__What is asked__.
a) In the speech on food waste below, how many tonnes of food waste go to landfill each year?
b) From the speech on food waste below, reproduce word for word the passage that begins with the words containing "attract vermin, snakes, whatever." and ends with "get it out.".

__Text excerpt__.
MR SMYTH (continuing):

attract vermin, snakes, whatever. Therefore, people tend not to compost that at home. A large number of Canberra residences now are flats or town houses, for which composting is not suitable. Their rubbish goes into the green bin. It is the green bin we need to attack in our next step towards no waste by 2010.

I believe the review suggested in recommendation 10 of the report is not necessary. We have had legal advice that indicates that such a collection is not a business activity as such, but it is quite legitimate to consider it as a normal function of government. Therefore, the Trade Practices Act does not have a role in this case.

It is very important that people understand that 52 per cent of food waste goes into the current domestic bins. That is about 23,000 tonnes a year going to landfill. It is not going into trash packs; it is going straight to landfill. We want to get it out.

__Data lines__.
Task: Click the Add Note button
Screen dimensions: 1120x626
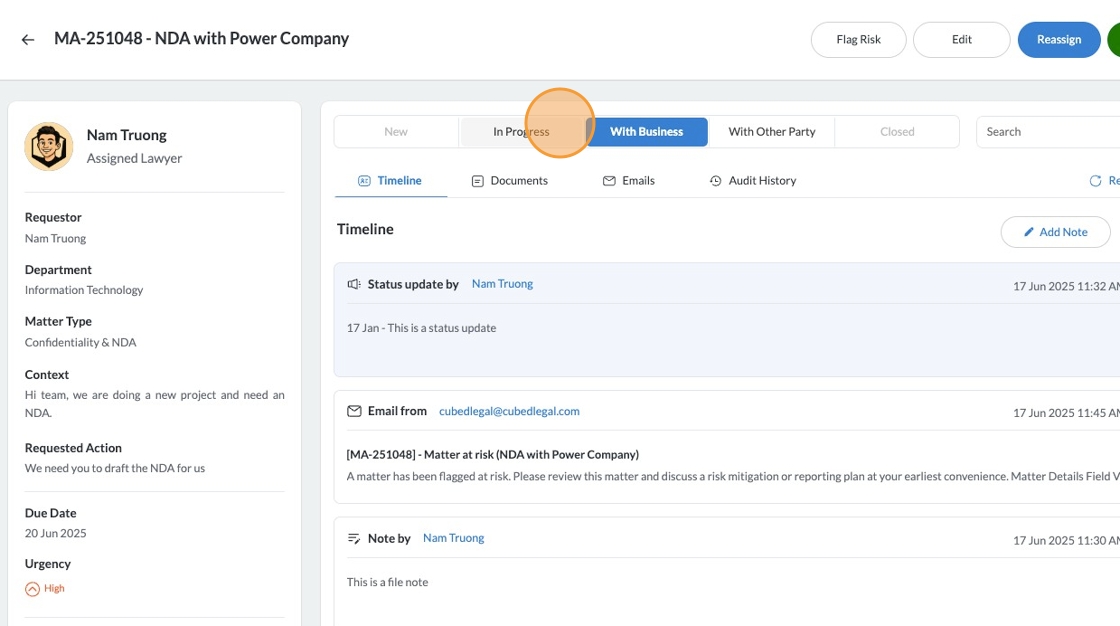Action: click(x=1055, y=232)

__Response list__.
a) About 23,000 tonnes a year.

b)
attract vermin, snakes, whatever. Therefore, people tend not to compost that at home. A large number of Canberra residences now are flats or town houses, for which composting is not suitable. Their rubbish goes into the green bin. It is the green bin we need to attack in our next step towards no waste by 2010.

I believe the review suggested in recommendation 10 of the report is not necessary. We have had legal advice that indicates that such a collection is not a business activity as such, but it is quite legitimate to consider it as a normal function of government. Therefore, the Trade Practices Act does not have a role in this case.

It is very important that people understand that 52 per cent of food waste goes into the current domestic bins. That is about 23,000 tonnes a year going to landfill. It is not going into trash packs; it is going straight to landfill. We want to get it out.